ヒミツにふれて、ふれさせて。


「じゃあ、20日の夜は、6時に鎌倉駅集合で!俺の家、そこから歩いて行けるから」

「はーい」


課題を職員室へ持って行ってくる!と、大急ぎで教室を出て行く近海くんを確認しながら、わたしはスケジュール帳に予定を書き込んだ。

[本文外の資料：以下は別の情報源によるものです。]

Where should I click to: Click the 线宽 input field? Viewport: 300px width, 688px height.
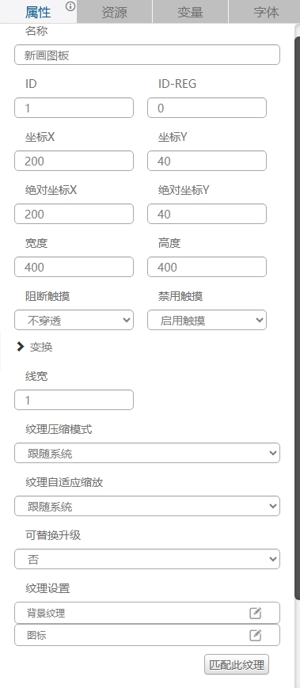click(x=74, y=400)
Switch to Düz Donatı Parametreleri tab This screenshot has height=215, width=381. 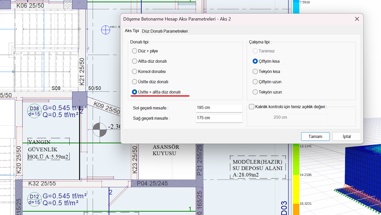[x=165, y=31]
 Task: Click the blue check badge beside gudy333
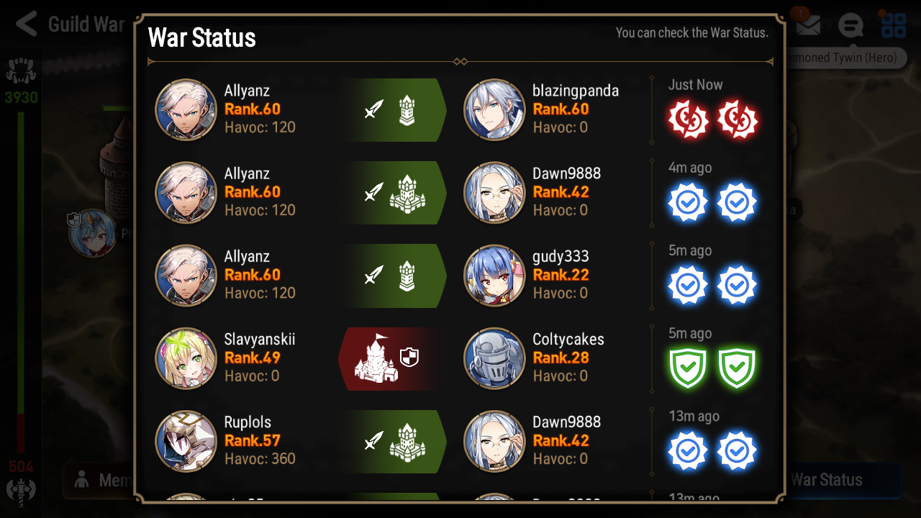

…まさか、珠理の誕生日を書くことになるとは、思いもしなかったよ。


パタン…と、スケジュール帳を閉じると、間も無くして、部活の時間で人が少なくなった教室に、長身の影が現れる。


「あれ?めごと瀬名ちゃん。なんでこんなとこに…」


…珠理だ。どこかに行ってきたのかな。
そういえば、今日は初めて会う。


「めーごっ。わたし、これから部活に顔出してくるねっ♩」

「ええっ」

珠理の姿を見て、何を思ったのか、瀬名はそそくさと教室を出て行こうとする。
何を言ってんだ!瀬名が入ってる美術部は、今日お休みの日でしょうが!嘘つき!

そんなことも言えずに、口をパクパクさせていると、「ミノくんもまたね」と言って、教室を出て行ってしまった。


…取り残された、わたしと珠理。


「…近海と、何の話をしてたの?」


机に座って動かずに固まっているわたしの隣に、珠理は座った。…というか、そこが珠理の席だったのか…。たまたま隣に座ってたんだな、わたし。


「…いや、別に、大したことではなくてですね…」

「アタシの誕生日のことね」

「うっ…」


やばい。ソッコーでバレた。バレてますよ、近海くん!


どう答えたらいいのか分からなくて、何も言い返せずにいると、珠理は笑いながら「毎年のことだから、もう分かるわよ」と言っていた。